Uñt’ayata: 22.12.2019
It's pouring like crazy tonight. The rain is pounding on the roof. I already have visions that we won't be able to leave here because the roads are impassable. The rain is so loud that I can hardly hear the roosters crowing. All the better.
At 7 o'clock we have breakfast and as always here in the village, it's very delicious. There are tomatoes, cucumber, pineapple, the obligatory rice and beans, eggs, and a dumpling with chicken. Luckily, there is one of us in every house who speaks Spanish. Tatiana in the other house and me in this house. The family here has been welcoming guests for 15 years, two to three times a week during high season and once or twice during low season. The families take turns preparing the meals.
We learn that there is a great waterfall here that we unfortunately did not see (40 minutes walk in the forest). There are also children's groups that dance folklore. There is also a ranch for sleeping and eating by groups. There have been up to 60 people here.
The good soul of this house tells us that there is no alcohol in the village. If visitors want to drink alcohol, they have to bring it themselves.
A few women in the village also make soap. They look very beautiful. I buy two. 5 US$/soap.
Elena, our host, tells us that her grandson, who lives with her (the mother lives in San José and visits every two weeks), is already counting the days until Christmas. I explain to her the tradition with our Christmas chocolate calendars. But I also let her know that you can also make them yourself and fill them with small gifts. She is excited about the idea and we search for photos on the internet. She wants to make such a calendar for next year.
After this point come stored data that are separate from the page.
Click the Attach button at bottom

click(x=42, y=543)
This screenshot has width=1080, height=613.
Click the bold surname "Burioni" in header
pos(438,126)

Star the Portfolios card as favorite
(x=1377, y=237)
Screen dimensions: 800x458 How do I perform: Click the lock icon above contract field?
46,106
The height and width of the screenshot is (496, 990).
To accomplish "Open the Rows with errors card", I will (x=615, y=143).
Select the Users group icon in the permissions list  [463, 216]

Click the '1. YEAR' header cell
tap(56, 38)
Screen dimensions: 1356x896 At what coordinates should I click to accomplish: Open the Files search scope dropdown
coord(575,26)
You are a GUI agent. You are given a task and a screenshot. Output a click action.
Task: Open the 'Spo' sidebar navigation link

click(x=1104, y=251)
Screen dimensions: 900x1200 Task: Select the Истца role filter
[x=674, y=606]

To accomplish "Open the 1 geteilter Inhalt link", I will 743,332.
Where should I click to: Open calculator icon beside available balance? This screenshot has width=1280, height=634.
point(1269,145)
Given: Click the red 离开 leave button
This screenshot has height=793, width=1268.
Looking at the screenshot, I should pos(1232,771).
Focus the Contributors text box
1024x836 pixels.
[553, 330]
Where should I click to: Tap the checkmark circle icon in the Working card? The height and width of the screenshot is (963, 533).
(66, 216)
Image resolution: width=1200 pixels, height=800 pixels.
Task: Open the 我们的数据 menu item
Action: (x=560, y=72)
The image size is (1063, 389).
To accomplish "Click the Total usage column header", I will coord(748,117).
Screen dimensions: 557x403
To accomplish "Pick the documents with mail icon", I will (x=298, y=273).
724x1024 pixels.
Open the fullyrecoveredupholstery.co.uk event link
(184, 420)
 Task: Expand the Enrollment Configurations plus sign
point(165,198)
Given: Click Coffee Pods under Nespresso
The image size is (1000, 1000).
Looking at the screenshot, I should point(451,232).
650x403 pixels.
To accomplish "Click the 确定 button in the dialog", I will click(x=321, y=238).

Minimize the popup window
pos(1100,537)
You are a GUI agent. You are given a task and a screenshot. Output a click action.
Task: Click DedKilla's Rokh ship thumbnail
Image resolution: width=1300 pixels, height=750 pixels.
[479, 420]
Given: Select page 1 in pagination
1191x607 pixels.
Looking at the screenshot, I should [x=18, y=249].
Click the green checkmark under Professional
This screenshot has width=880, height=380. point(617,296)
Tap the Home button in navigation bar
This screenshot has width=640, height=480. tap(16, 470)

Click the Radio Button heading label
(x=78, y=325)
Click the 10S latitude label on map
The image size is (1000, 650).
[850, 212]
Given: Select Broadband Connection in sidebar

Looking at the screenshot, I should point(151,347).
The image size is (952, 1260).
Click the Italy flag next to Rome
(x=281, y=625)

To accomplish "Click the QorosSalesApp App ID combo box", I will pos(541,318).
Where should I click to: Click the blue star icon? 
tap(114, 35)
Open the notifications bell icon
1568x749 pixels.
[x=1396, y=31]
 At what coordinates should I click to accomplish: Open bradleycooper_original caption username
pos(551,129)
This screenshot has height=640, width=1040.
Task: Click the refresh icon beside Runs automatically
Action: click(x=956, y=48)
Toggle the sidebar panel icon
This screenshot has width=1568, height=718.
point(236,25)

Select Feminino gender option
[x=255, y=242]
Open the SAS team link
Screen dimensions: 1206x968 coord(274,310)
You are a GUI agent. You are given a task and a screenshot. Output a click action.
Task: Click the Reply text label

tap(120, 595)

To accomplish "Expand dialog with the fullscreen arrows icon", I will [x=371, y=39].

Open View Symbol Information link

At 8 o'clock we then leave in the rain and arrive in San José after a longer traffic jam due to construction work. It's not raining anymore!
Now it's time to say goodbye. We are now going our separate ways again. It was a very pleasant group, but Esteban was the best. He deserves a huge compliment. Always friendly and helpful, competent, conscientious, funny, and also very athletic. He gave us helpful tips for mountain biking on technically demanding terrain and was always concerned about our safety.
I'm riding with three girls from the group who also need to go to the city center to my hotel. Again Hotel Casa Leon.
I get a different room than last time, but also very nice. I spread out my clothes and shoes. Everything is damp from the climate in the rainforest, or wet from cycling in the rain.
The nice thing is that I'm staying here for three days and don't have to pack my suitcase every morning.
Since it's not too late yet, I go to the National Museum. It's a very nice museum about the history of Costa Rica, very modern, well done, and informative.
Afterwards, I go to "my" pizzeria, get something at the bakery and the fruit vendor on the street, and go back to the hotel.